(Target pointing data)
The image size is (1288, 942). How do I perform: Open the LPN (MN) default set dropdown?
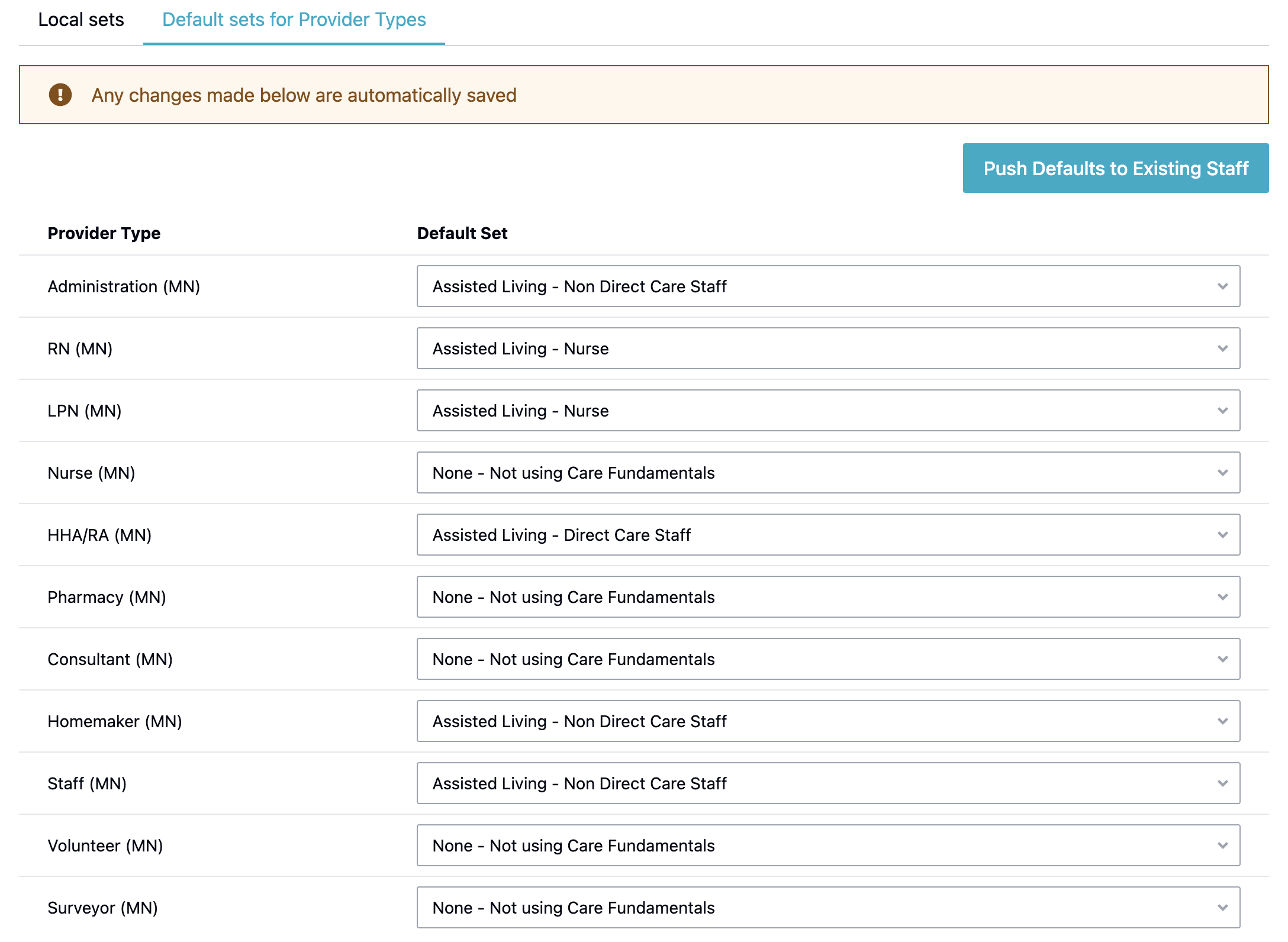pos(827,411)
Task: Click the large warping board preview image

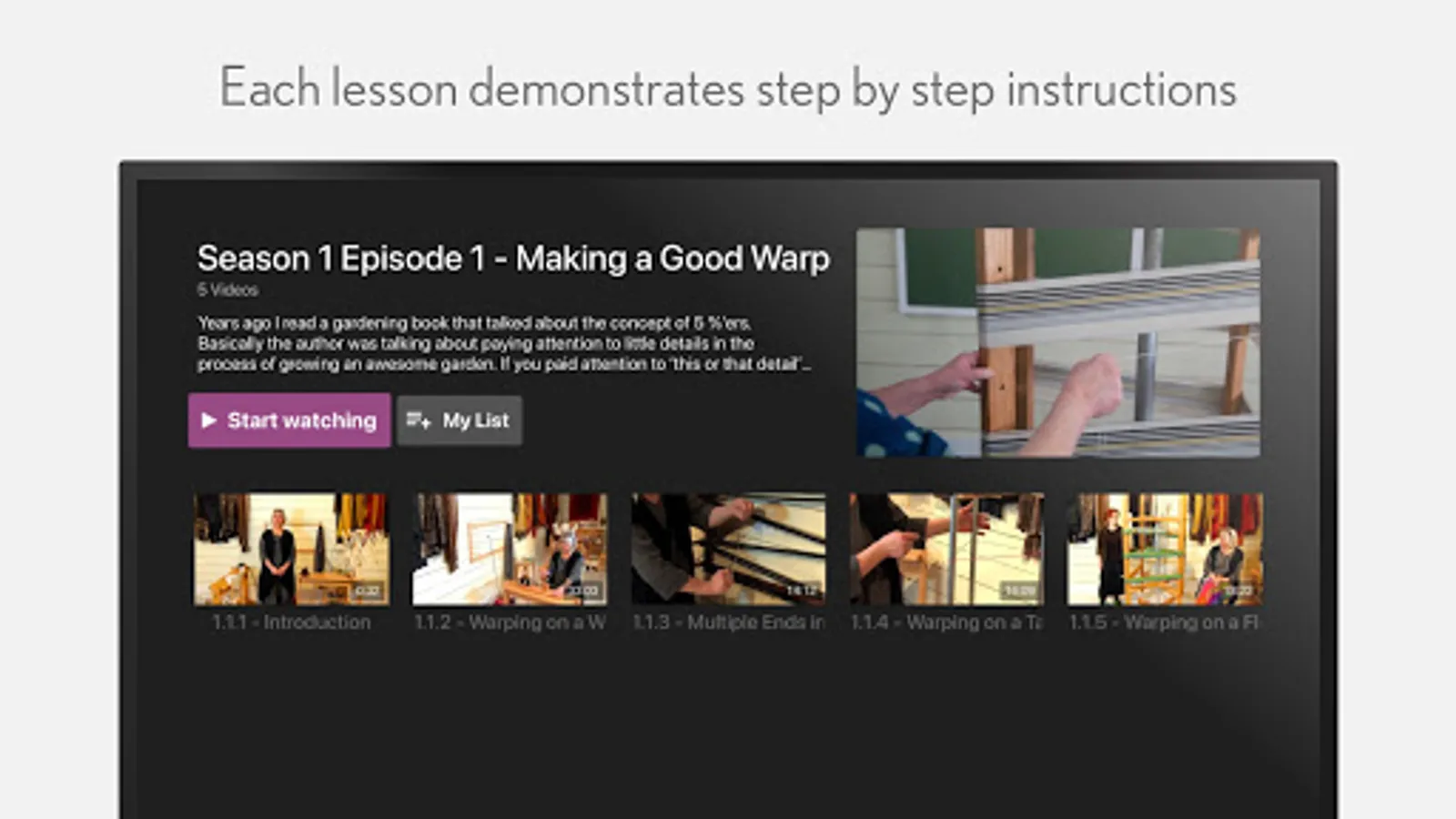Action: click(x=1058, y=342)
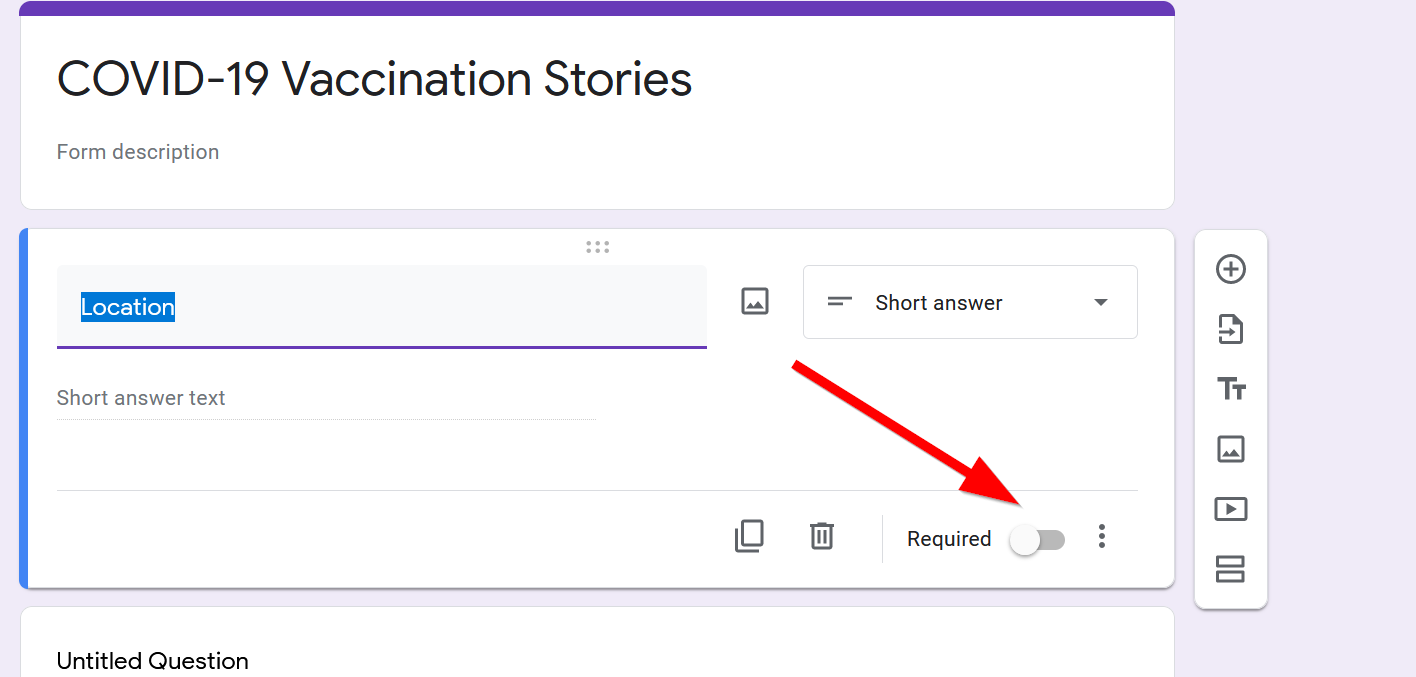Screen dimensions: 1416x677
Task: Click the Short answer question type label
Action: tap(938, 303)
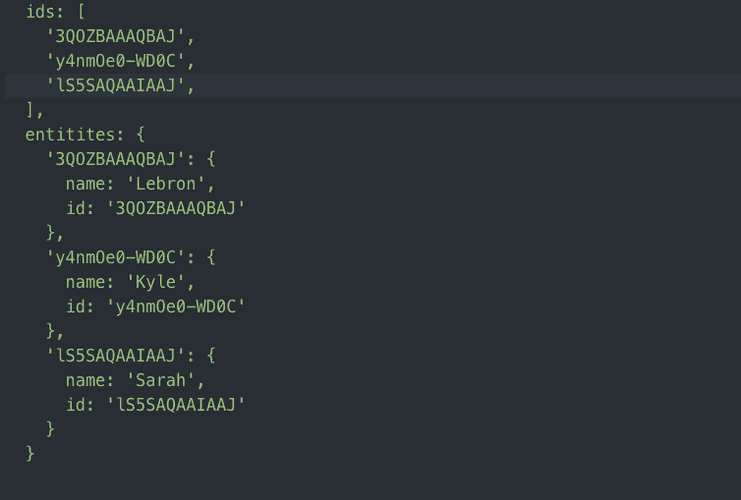Click the name value 'Lebron'

[166, 184]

**EXERCISE**
Output all of the rows above verbatim, leaving out the pictures.

**WRITTEN RESPONSE**
The image size is (1288, 942). How do I perform: Open the LPN (MN) default set dropdown?
pos(827,411)
Task: Click the large warping board preview image

Action: click(x=1058, y=342)
Screen dimensions: 1416x677
Task: Click the Short answer question type label
Action: tap(938, 303)
Click the name value 'Lebron'

[166, 184]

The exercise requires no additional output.